Vandal Fells ‘Golden Spruce’ Sacred To Tribe Loggers, Indians Put Aside Differences To Salvage Rare Tree Attacked By Misfit
For Haida Indians on British Columbia’s Queen Charlotte Islands, the tree known as the “Golden Spruce” was a sacred symbol of their continuity as a people. According to legend, it would stand until the last generation of the tribe.
For the white inhabitants of Port Clements, the 300-year-old conifer rising near the settlement was simply a wonder of nature - and mainstay of the local tourist economy - towering 164 feet, its trunk more than 6 feet thick at the base.
But the magic of the soaring Sitka was in its unsprucelike hue: A rare genetic anomaly caused it to produce needles that shimmered golden in the sun. Visitors came from around the world to marvel.
Then, last week, a misfit with a grudge against “university professionals” and “genetic freaks of nature” felled the forest giant with a chain saw, boasting of his midnight work in a flurry of faxes that led to his arrest.

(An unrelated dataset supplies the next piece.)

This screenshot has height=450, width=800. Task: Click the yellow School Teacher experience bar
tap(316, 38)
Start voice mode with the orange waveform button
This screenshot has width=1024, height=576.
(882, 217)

Inhabitants of the remote string of islands are still reeling from the loss, none more so than the Haida.
“It is like the death of a revered elder,” said Guukjaaw, a tribal leader who uses just one name. “We feel the absence like the absence of a beloved friend - a painful emptiness to be filled with tears.”
Ceremonies mourning the tree will be held Saturday. But the Golden Spruce may rise again.
Its roots and base are still living, and scientists and foresters are attempting to graft branches from the tree onto the base, in hopes that at least one graft will take hold and yield a growing Sitka.
The greatest question is whether the graft will carry the precise genetic code that gave the spruce its rare color. Grafting procedures are fairly straightforward, but past attempts have failed to produce a spruce with golden needles.
The destruction of the beloved spruce has made odd allies of the Haida and the big logging company MacMillan Bloedal, which has clearcut much of the islands and for years has been embroiled in rancorous disputes with Indians over timber rights.
The company’s foresters have retrieved hundreds of branch tips from the fallen tree - which stood in virgin forest on MacMillan Bloedal property - and are splicing them to nursery spruces so that some of the tree’s genetic material will survive even if the more ambitious attempt to graft to the original trunk does not succeed.
The Royal Canadian Mounted Police have arrested a 48-year-old transient named Grant Hadwin and charged him with malicious mischief, which could result in six months’ imprisonment and a $2,000 fine. The case is scheduled to be heard in court on April 22 - Earth Day.
The faxes, which were traced to Hadwin, described the tree as a “freak … pet plant.”
The author boasted of swimming across the frigid Yakoun River with a chain saw on his back to butcher the tree as a way “of expressing my rage and hatred toward university professionals and their supporters whose ideas, ethics, denials, part truths, attitudes, etc., appear to be responsible for most of the abominations toward amateur life.”
Haida legend holds that the Golden Spruce contains the spirit of a boy named Kiidkayyaas, who fled the village of Juskatla, near present-day Port Clements, after the Creator sent a deadly snowstorm to punish its people.
His grandfather admonished him not to look back, but Kiidkayyaas did, and for this his feet turned into roots and he became the Golden Tree.